Today I am grateful for the brakes.  I’ve been absolutely miserable, stuck in my head, until about a week ago.  Full transparency, I still have some things to work through but I’m human and I’ll get to those eventually.  But what I’m grateful for is understanding now that there is something going on that leads me to this position where I really can’t do much. I HATE it, please don’t get me wrong, but I’m grateful to understand that there is likely a reason for it.  The way I’ve been going about things for the last several years have been incremental changes toward what I want to do and I’m proud of that but I think I’m at the point now where the leap needs to be bigger, the commitment deeper, the drive stronger to get where we want to go.  The other side of it is I think the universe has had it with my multi-directional shit where I don’t even know which way I’m going most days.  The universe is telling me certain things are NOT my priority right now and I really need to buckle down and focus on what matters.  I’m still sorting that out because what I thought was priority has been shifted again.  Even in the middle of scheduling the posts for this week, I lost an entire piece.  How the hell does that happen?  There is nothing more draining, maddening, terrifying, and saddening when you lose something you’ve worked on.  It means I have to pivot on what that was.  I understand now that the universe wants me to slow down even more and be even more intentional with what I do.  More focused.  It’s still frustrating but I have no choice in the matter.  So.  Perhaps I’ll take some time off and work on getting more of those things done.

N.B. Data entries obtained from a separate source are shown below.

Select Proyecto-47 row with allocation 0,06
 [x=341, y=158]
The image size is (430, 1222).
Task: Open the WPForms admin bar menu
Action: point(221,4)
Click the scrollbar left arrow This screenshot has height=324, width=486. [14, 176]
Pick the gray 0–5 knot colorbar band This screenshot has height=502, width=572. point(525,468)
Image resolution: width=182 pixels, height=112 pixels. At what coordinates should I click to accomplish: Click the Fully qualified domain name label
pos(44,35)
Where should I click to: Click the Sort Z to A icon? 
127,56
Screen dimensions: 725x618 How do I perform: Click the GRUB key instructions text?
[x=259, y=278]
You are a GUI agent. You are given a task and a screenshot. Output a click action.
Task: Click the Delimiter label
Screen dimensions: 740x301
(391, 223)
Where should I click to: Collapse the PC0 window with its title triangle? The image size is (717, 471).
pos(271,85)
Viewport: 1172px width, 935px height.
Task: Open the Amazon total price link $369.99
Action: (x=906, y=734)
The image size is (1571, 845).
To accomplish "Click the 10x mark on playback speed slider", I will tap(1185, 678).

I could use the shift in gears to be honest.  I’ll keep going and understand what the reason is eventually.

Today I am grateful for alternatives.  I’ve learned a lot about alternatives this week.  I thought I had been pretty comfortable with pivots and shifting gears—even if I bitched about it or felt sorry for myself when crap went awry.  Sure, there were 100% things I was a stick in the mud about and tried to stand my ground for, but my life has taught me that doesn’t always work to get our way.  There are paths we have to take for a reason even if we aren’t sure why.  Alternative ways to get done what I need to get done.  Alternative ways to teach my child about responsibility in spite of his fits about it.  Alternative ways to get things done around the house.  Alternative ways to create more stability in the home.  Alternative ways to expend energy that don’t drive me insane.  Alternative ways to care for people even when I feel drained.  Alternative ways to rely on my own energy.  Alternative ways to focus on things and even alternative paths to take to get the job done.  Alternative ways to feel about what needs to be done so I’m not overwhelming myself in my own crap.  Alternative ways to let go of the emotional crap I’ve put myself through.  Alternative ways to move forward with those I love.  Alternative ways to care for those I love.  Alternative ways to listen to people and understand what they really need.  Alternative ways to focus and find a path to what I’m working toward.  Life is linear in only so many ways—we have options at nearly every turn, the grandest choose-your-own-adventure there is.  It’s time to consider all the alternatives and see where they bring us.  There are so many ways to do things and when the door clearly slams on something we are used to, even fi we thought it was working, there is another way, another lesson to learn there.  I’m still working that out, but I know that there are ways to get it done.     

Wishing everyone a wonderful week ahead.